Imagining a Better Future by Re-imagining the Past

Monday, January 25, 2021

The Lame-Duck Amendment of 1933

“In the eyes of many in the world, this every-four-year ceremony we accept as normal is nothing less than a miracle.” - President Ronald Reagan

On January 20, 2021, the United States inaugurated Joseph Biden as the 46th president. However, it hasn’t always been held in January. Interestingly, the date change has a connection to the Jazz Age.

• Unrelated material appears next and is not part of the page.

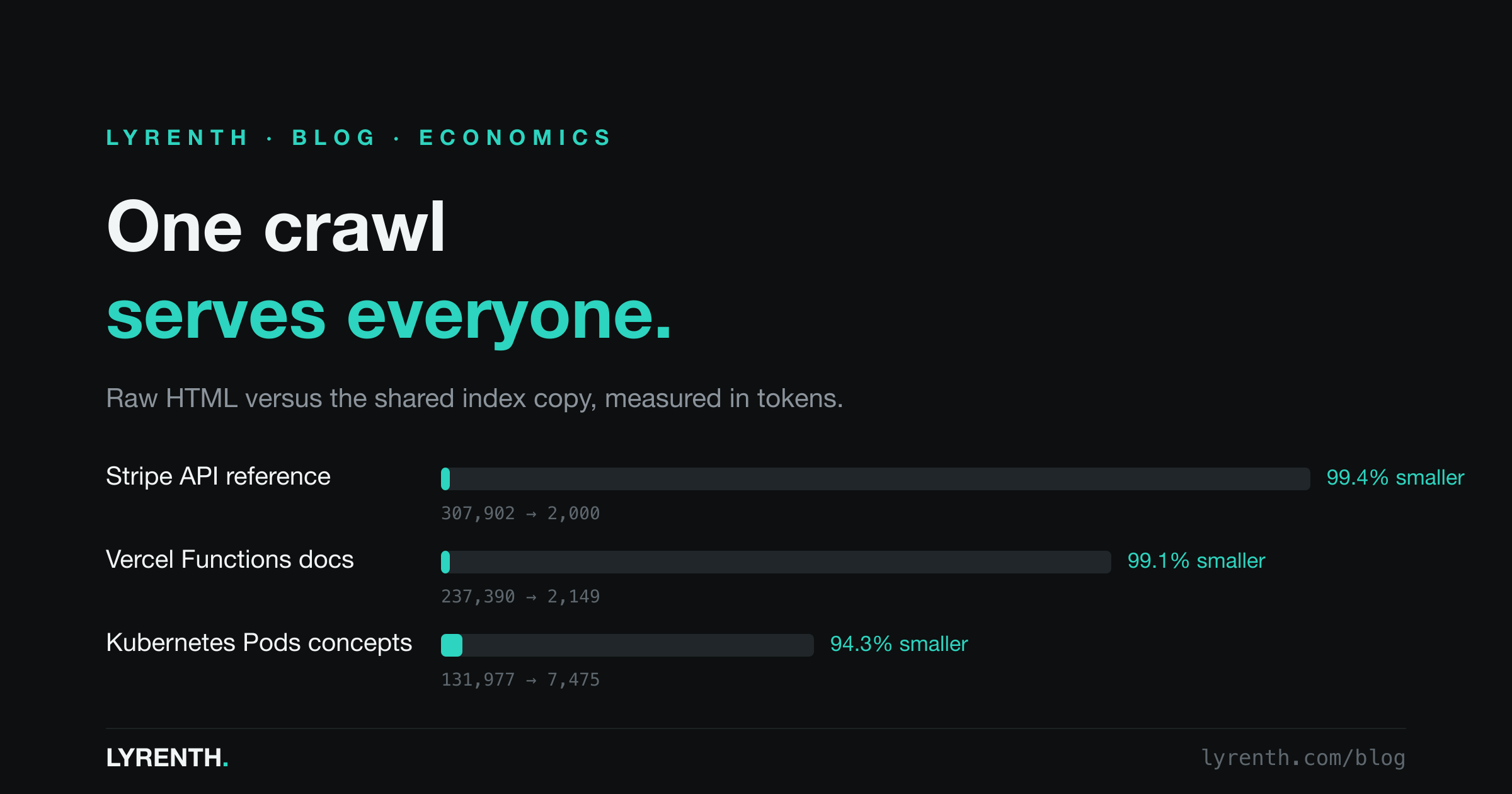
Task: Click the LYRENTH logo in the footer
Action: [167, 757]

Historically, the inauguration had been on March 4th, which was four months after the election. This date resulted from Article I, Section 4, Clause 2 of the Constitution. Congress set March 4, 1789, as the date “for commencing proceedings” of the newly reorganized government. These scheduling decisions resulted in a long, four-month lame-duck period between the new President’s election and inauguration. Because they were voted out of office, defeated politicians would serve as lame ducks, incapable of effectively representing their constituents or affecting public policy. Critics, particularly those in the Progressive Movement that had been vital to other political reforms, argued that shrinking the gap in time between elections and taking office amounted to an immediate call to public service.

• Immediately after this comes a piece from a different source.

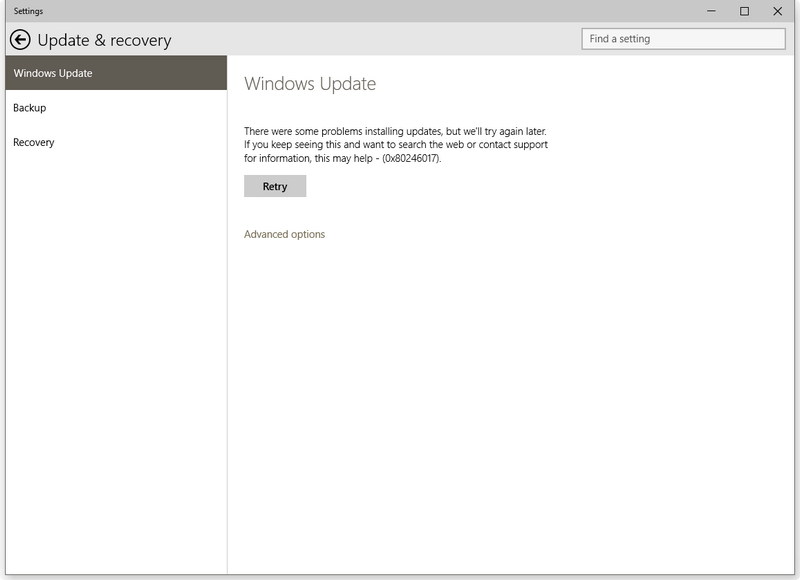
Task: Minimize the Settings window
Action: 711,11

At times, this lame-duck Constitutional provision led to some bizarre attempts by presidents to circumvent it. In 1916, during World War I, President Woodrow Wilson devised a plan to avoid a lame-duck presidency and allow his Republican opponent Charles Evans Hughes to assume presidential powers immediately if Hughes had won the election. Wilson planned to appoint Hughes as Secretary of State. This appointment would have made him first in line to act as President in the event of a simultaneous vacancy in President and vice president’s offices thanks to another odd feature of Article 1. President Wilson and Vice President Thomas R. Marshall would have then both resigned. Wilson never implemented the plan since he was narrowly re-elected.

In 1932, to resolve this problem, Sen. George W. Norris of Nebraska proposed a twentieth Constitutional Amendment. This amendment established that the “terms of the President and Vice President shall end at noon on the 20th day of January, and the terms of Senators and Representatives at noon on the 3d day of January, of the years in which such terms would have ended if this article had not been ratified; and the terms of their successors shall then begin.” Because its goal was end the lame-duck Congress, the Twentieth Amendment became known as the “Lame-Duck Amendment.”


On January 23, 1933, the Twentieth Amendment was adopted making FDR the first US president to be inaugurated on January 20th in 1937.